But it’s important to remember that risk-tolerant investors are not immune to negative reactions. Whether these are emotional reactions, thoughts or actions, we should avoid holding such high expectations of how risk-tolerant investors will fare when faced with financial adversity.
Second, when faced with real-life challenges, an individual may realise they don’t have the resilience to overcome such obstacles in the way they initially thought, causing them to act in a detrimental manner. Financial planners must observe the inconsistencies between the client’s attitude to risk and their behaviour when real-life uncertainties arise to help the client develop financial resilience.
Measuring risk attitudes holistically through a robust and standardised process allows a financial planner to be well informed not only about the client’s levels of risk tolerance, but also emotional resilience, capability and confidence in managing their finances.
When used as part of a wider discussion about risk, a reliable risk-tolerance test can not only be an essential investment planning tool, but can provide the adviser with a deeper understanding of the values and beliefs that lie behind a client’s apparent overconfidence.
By incorporating emotion-based statements within an attitude to risk questionnaire, an adviser will be armed with information on how their client is likely to respond in different situations. This holistic understanding of the client’s unique situation means the adviser can tailor both the conversations they have and the support they provide
At the same time, the client is brought more closely into the financial planning and advice process, deepening the relationship with the adviser and helping to turn an overconfident investor into a confident and competent one.
2. Explaining psychological biases that investors should avoid
There are a number of different personality traits that can influence our susceptibility to behavioural biases, according to academic research. So, a key role of the adviser is to educate clients around these biases and their potential to influence risk tolerance and expectations during the investment journey.
Overconfident investors can benefit from understanding the perils of behavioural biases such as anchoring and herding, so that they are able to identify and avoid these traits in themselves.
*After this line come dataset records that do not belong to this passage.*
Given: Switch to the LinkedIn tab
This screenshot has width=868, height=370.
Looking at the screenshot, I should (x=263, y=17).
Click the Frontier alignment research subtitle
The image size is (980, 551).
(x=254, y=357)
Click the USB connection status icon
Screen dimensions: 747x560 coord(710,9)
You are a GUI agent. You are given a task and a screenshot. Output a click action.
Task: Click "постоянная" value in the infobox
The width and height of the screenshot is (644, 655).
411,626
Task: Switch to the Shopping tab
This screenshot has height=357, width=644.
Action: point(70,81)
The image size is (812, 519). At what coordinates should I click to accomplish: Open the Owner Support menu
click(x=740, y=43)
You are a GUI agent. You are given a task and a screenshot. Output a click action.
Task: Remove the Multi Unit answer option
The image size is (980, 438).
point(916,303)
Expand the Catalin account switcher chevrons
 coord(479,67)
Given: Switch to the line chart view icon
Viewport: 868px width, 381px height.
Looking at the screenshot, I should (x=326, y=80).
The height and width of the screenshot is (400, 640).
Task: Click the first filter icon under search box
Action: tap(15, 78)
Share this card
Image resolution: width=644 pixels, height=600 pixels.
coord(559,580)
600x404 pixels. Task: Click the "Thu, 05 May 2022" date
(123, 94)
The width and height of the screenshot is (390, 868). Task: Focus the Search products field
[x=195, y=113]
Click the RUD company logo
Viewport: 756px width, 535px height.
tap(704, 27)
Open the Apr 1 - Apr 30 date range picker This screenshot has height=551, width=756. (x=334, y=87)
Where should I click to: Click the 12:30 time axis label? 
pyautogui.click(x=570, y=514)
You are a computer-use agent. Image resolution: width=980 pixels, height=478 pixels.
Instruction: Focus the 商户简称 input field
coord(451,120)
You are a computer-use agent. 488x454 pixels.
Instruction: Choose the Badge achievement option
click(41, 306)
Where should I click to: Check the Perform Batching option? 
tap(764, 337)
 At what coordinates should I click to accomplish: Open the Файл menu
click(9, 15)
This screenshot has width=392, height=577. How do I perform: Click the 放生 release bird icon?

Investors vulnerable to anchoring must be encouraged to make research-based decisions and reject the use of historical values and other irrelevant information.
For those susceptible to engaging in herding behaviour, it’s crucial they avoid attempting to time the market and instead remain invested and follow their long-term plan.
Understanding how these behavioural biases impact investment decisions—and taking measures to counteract them—can reduce the likelihood of investors making poor investment choices, while also contributing to more robust markets on a wider scale.